- Your objective: Pull out every line in the items below that contains the string "Paste". Case counts.
----
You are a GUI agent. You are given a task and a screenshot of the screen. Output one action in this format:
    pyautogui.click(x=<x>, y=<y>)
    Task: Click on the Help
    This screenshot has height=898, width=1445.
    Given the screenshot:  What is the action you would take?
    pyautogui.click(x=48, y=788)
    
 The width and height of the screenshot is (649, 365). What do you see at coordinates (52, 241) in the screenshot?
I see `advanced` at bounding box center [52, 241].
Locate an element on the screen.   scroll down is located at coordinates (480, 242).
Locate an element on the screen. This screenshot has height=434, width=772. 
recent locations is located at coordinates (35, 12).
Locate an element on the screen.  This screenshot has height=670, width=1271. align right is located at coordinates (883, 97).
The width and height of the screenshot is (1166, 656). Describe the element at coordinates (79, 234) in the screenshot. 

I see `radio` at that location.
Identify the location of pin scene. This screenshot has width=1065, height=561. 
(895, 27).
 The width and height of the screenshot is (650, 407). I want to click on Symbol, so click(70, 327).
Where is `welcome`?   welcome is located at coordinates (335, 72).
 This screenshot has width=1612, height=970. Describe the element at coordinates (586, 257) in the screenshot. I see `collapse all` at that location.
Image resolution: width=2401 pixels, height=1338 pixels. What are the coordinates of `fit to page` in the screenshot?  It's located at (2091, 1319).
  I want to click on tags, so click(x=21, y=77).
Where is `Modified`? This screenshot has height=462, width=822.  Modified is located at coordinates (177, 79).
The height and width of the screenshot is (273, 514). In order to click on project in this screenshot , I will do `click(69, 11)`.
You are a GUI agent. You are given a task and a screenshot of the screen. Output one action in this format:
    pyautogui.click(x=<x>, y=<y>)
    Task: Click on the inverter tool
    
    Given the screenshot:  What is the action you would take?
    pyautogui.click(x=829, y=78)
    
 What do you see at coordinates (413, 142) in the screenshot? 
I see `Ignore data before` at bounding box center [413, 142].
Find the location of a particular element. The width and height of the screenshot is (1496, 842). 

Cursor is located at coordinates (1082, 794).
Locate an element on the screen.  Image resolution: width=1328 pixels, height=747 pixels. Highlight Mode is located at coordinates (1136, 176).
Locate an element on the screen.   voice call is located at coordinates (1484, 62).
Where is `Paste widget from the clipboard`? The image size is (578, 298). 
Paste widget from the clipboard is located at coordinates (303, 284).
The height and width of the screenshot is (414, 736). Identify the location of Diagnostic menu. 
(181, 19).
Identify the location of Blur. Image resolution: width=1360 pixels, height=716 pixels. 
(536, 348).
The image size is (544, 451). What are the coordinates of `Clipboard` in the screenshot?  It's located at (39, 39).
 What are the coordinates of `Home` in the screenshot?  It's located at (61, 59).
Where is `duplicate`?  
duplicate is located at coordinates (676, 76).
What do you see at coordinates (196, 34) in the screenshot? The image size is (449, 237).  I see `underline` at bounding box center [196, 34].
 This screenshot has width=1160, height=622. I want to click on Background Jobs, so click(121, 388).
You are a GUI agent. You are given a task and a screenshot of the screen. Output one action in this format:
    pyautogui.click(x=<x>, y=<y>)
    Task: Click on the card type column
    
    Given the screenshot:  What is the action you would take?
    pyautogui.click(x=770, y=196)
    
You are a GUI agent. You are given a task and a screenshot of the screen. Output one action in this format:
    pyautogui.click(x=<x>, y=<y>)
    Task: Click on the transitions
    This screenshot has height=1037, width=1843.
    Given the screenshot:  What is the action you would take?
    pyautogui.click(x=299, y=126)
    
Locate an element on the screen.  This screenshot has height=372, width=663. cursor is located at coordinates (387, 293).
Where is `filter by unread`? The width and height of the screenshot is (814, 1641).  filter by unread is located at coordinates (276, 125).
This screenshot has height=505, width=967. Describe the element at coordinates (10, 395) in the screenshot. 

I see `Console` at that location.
----
- Exercise response:
Where is `Paste widget from the clipboard`? The image size is (578, 298). 
Paste widget from the clipboard is located at coordinates (303, 284).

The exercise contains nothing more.